Copy out each line below in which the string "Heavyweight" appears.

---------------

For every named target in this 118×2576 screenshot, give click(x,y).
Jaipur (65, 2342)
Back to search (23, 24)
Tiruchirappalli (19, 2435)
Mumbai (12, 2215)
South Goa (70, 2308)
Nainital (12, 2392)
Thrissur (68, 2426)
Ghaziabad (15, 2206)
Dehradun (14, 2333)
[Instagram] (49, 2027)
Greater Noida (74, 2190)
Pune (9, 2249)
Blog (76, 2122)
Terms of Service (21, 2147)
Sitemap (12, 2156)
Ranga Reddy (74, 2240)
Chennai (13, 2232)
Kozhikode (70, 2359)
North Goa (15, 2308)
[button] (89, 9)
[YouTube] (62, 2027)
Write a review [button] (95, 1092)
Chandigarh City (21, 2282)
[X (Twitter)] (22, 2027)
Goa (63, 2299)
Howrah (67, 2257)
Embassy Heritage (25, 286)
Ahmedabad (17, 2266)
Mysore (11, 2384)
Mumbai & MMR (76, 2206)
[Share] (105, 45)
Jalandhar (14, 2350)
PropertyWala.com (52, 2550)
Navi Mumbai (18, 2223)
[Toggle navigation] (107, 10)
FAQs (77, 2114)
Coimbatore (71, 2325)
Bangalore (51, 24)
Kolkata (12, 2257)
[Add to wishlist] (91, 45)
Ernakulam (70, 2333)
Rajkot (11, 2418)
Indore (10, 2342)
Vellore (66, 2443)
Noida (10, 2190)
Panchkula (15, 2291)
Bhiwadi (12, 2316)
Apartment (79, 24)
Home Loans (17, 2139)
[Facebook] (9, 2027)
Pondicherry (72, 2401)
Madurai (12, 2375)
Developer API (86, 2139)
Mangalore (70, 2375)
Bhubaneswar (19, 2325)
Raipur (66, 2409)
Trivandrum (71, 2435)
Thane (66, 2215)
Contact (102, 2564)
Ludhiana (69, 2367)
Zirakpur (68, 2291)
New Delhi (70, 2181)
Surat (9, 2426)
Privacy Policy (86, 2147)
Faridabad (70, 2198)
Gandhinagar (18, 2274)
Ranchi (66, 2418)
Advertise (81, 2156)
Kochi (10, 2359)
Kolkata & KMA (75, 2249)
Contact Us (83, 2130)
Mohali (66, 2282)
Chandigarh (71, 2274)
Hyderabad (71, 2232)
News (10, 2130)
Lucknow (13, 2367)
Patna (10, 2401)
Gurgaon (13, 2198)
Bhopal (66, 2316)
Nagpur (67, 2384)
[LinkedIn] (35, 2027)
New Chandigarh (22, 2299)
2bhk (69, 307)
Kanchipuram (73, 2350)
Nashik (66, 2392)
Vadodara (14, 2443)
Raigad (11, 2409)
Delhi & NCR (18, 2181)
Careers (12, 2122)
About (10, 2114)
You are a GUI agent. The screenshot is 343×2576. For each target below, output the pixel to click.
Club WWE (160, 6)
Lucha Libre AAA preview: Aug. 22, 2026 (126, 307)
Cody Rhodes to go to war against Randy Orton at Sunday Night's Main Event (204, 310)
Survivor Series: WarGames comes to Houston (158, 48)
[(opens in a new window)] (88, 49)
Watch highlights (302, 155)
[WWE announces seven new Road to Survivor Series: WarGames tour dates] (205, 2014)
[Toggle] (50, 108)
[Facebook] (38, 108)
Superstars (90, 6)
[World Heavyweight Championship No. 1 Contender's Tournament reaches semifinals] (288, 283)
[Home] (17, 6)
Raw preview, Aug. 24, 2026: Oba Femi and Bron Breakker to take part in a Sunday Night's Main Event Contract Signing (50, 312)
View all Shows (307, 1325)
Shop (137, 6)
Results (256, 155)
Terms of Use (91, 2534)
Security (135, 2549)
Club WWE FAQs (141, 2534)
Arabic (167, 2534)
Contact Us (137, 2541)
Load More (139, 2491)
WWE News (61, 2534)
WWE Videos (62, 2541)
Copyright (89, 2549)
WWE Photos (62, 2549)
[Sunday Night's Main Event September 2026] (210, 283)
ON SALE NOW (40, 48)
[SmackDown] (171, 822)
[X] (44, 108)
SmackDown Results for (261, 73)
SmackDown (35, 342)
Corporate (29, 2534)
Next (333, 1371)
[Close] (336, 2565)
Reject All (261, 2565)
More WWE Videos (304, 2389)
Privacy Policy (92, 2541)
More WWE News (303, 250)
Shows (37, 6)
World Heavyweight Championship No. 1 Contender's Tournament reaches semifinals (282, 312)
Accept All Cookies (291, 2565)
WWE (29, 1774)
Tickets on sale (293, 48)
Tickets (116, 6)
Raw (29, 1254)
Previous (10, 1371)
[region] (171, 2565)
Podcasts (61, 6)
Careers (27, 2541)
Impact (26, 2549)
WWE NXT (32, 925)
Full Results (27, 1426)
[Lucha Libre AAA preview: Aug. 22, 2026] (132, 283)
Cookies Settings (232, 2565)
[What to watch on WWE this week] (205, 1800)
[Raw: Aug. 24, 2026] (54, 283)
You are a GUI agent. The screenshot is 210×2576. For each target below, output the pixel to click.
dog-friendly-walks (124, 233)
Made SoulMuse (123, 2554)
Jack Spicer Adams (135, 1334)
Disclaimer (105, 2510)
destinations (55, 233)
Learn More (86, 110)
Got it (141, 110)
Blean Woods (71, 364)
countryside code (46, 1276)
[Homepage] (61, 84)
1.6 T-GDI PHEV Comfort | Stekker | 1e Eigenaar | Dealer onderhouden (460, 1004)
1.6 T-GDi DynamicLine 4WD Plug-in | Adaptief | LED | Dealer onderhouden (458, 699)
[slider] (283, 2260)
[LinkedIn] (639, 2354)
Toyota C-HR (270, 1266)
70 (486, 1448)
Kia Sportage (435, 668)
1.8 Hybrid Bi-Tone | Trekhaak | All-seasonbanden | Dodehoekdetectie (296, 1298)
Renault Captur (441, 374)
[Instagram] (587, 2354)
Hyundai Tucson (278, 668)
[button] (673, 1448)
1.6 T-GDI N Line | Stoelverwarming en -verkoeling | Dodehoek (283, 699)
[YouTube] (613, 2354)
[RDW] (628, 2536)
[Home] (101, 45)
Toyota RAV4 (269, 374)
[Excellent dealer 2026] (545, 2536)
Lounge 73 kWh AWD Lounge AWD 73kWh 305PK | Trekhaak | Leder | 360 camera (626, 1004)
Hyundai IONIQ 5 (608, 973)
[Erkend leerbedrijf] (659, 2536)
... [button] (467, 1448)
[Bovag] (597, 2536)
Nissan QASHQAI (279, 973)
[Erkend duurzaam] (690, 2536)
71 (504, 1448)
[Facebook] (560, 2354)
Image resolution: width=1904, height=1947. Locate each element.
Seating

---------------

Expected answer:
[World Heavyweight Championship No. 1 Contender's Tournament reaches semifinals] (288, 283)
World Heavyweight Championship No. 1 Contender's Tournament reaches semifinals (282, 312)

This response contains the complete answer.